BATON ROUGE, La. (BRPROUD) — From funding to restraining orders, Louisiana faces several hurdles in addressing domestic violence, according to a state auditor’s report.

“The COVID-19 pandemic didn’t create domestic violence out of nowhere, it didn’t suddenly make it worse, but it has really exacerbated existing circumstances,” said Louisiana Coalition Against Domestic Violence Director Mariah Wineski.

The state’s auditor’s office notices an unsettling trend — Louisiana has one of the highest female homicide rates in the country.

“This is not an easy fix. There’s so many entities that are involved throughout the process from when the abuse actually happens, through the investigations to the programs through the judicial system,” said Louisiana Legislative Audit Performance Audit Services Manager Emily Dixon.

The state’s research found many shortcomings when it comes to addressing domestic violence.

“For example, in central Louisiana and Rapides Parish there’s not actually a shelter there, there are shelter services that provide, you know, some other types of victim services, but not an actual shelter with beds,” Louisiana Legislative Audit Senior Performance Auditor Kristen Jacobs explained.

“The schools aren’t doing the training as required.
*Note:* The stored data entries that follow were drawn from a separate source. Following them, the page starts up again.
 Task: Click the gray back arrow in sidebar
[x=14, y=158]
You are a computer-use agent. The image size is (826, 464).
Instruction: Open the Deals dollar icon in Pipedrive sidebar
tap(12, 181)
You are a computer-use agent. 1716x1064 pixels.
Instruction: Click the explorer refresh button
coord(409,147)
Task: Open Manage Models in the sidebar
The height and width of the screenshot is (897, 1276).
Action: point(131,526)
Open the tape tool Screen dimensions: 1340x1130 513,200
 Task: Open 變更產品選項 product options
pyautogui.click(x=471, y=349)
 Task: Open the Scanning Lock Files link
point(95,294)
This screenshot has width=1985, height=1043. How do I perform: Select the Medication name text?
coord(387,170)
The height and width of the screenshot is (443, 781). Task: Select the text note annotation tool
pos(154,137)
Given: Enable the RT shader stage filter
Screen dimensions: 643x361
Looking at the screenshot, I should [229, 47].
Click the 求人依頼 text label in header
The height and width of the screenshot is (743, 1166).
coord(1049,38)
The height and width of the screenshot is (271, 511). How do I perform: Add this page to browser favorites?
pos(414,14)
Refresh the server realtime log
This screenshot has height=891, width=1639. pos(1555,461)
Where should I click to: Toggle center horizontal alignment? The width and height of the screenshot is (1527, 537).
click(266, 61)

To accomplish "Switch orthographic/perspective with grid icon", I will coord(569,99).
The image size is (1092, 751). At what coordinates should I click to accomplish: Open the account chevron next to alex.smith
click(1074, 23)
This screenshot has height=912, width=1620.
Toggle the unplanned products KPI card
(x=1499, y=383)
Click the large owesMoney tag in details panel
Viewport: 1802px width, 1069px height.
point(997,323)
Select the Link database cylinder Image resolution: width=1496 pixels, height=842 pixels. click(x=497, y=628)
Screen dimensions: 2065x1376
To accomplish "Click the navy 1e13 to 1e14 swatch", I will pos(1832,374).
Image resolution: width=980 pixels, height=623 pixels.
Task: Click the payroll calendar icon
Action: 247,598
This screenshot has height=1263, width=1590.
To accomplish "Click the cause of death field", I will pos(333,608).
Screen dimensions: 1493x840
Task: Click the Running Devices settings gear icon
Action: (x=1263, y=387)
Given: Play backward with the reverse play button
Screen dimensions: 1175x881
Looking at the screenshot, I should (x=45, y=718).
I think with any kind of violence, to stop this and minimize it, it’s going to start with the kids in the schools,” added Dixon.

Auditors also found that intervention programs for perpetrators aren’t monitored and some protective orders aren’t being followed out.

“We’re not necessarily surprised by the findings, a lot of these have been issues that we’ve been dealing with on the ground for a long time,” said Wineski.

According to the state audit, only 10 percent of money given to domestic violence services comes from the state. The other 90 percent from the federal government is sometimes unpredictable and inflexible.

“Louisiana’s domestic violence providers have to turn away over 2,500 requests for shelter every year. And in a state like Louisiana, that’s a really scary number,” said Wineski. “It’s important to us and has been important to us that the victim service providers throughout the state have adequate funding and adequate resources to be able to do the lifesaving work that they are required to do.”

“We’re hoping that with the session starting in the next three months that it’ll get some attention,” Dixon said.

State lawmakers will gather at the Capitol in March.